WATCHING pigeons in the plaza of Valencia puts me in mind of waves purling froth and crashing and withdrawing from the shore, endlessly.
On the second to the last day of last year, we ended up in Valencia, seeking “tinowa (fish stew)” for breakfast. The municipality is only about nine kilometers west of Dumaguete City but these two Negrense communities are distinct enough to seem like siblings raised by different guardians.
Coastal and central in the traffic between Cebu, Negros Island and Siquijor, Dumaguete has over the years become quite a hub. In the 1980s, Dumaguete was a laidback soul that dutifully stirred itself up and clocked in during the week, slowed down on Saturday and closed shop for family and worship on Sundays and holidays.
As a transient, I learned to stock up on food to tide me over weekends, Lent and New Year. When the air of desertion hovering over silent streets made me oddly miss the infernal buzzing of tricycles, Dumaguete seemed to urge me back to Cebu as I had no Negrense hearth to go home to.
These days, everyone is welcome to Dumaguete. At 8 a.m. on a weekday that happened to be the first day of the year, baristas were already taking special instructions for personally designed coffee and bars were serving hangover miracle brews.
So when my Negrense friend Y. suggested exploring Valencia market for tinowa, I assented even though the town is ensconced in a crucial watershed area, with the twin peaks of Mt. Talinis, the “Huernos de Negros (Horns of Negros),” overlooking the Hispanic-influenced cluster of town center, church, “agora (market)” and plaza.
Given its centrality, Dumaguete may have better fish catch. In Valencia, we missed the fish (an entire cauldron snapped up by Rizal Day attendees) but landed a carinderia owner who retired as a teacher to take up storytelling as new calling.
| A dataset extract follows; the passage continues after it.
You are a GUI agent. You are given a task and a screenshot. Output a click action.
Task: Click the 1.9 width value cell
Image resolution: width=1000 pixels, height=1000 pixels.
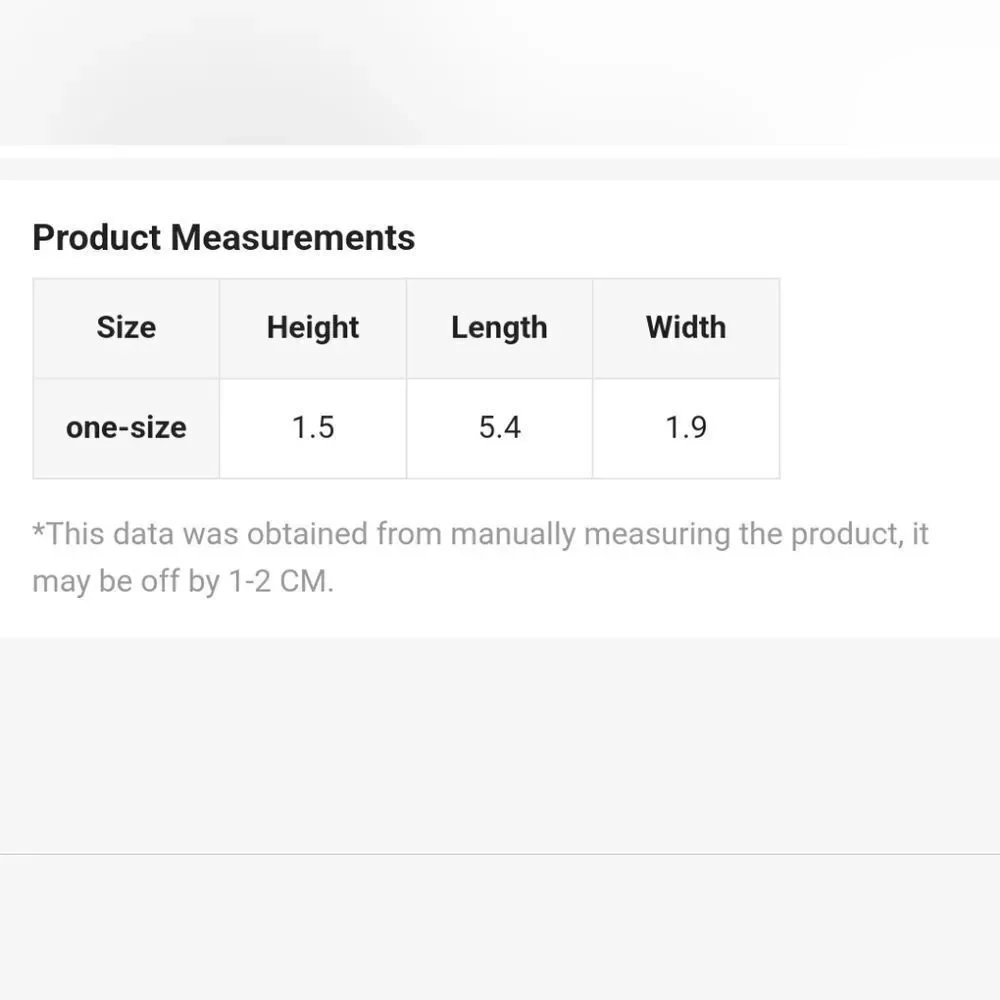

Weaving her family’s recipe for the classic Visayan dish of braised pork “humba” with tourist foibles at the local Casaroro Falls, her family’s blessings from the town patron Nuestra Señora de los Desamparados (Our Lady of the Forsaken) and Valencia’s flirtations with tourists drawn to her waterfalls, hot springs and crater lakes, this local historian reminded me of a time when conversations with locals regularly seasoned meals taken in an earlier Dumaguete.
We ate homemade ice cream at P10 for two scoops before a flock of pigeons that rose and settled and crested again like foam-flecked waves on the plaza grounds. I have seen the remains of giant clams unearthed near mountain peaks. That primeval seas covered the earth at these elevations are mutely attested to by these shells. In Valencia, I have seen the Dumaguete I knew.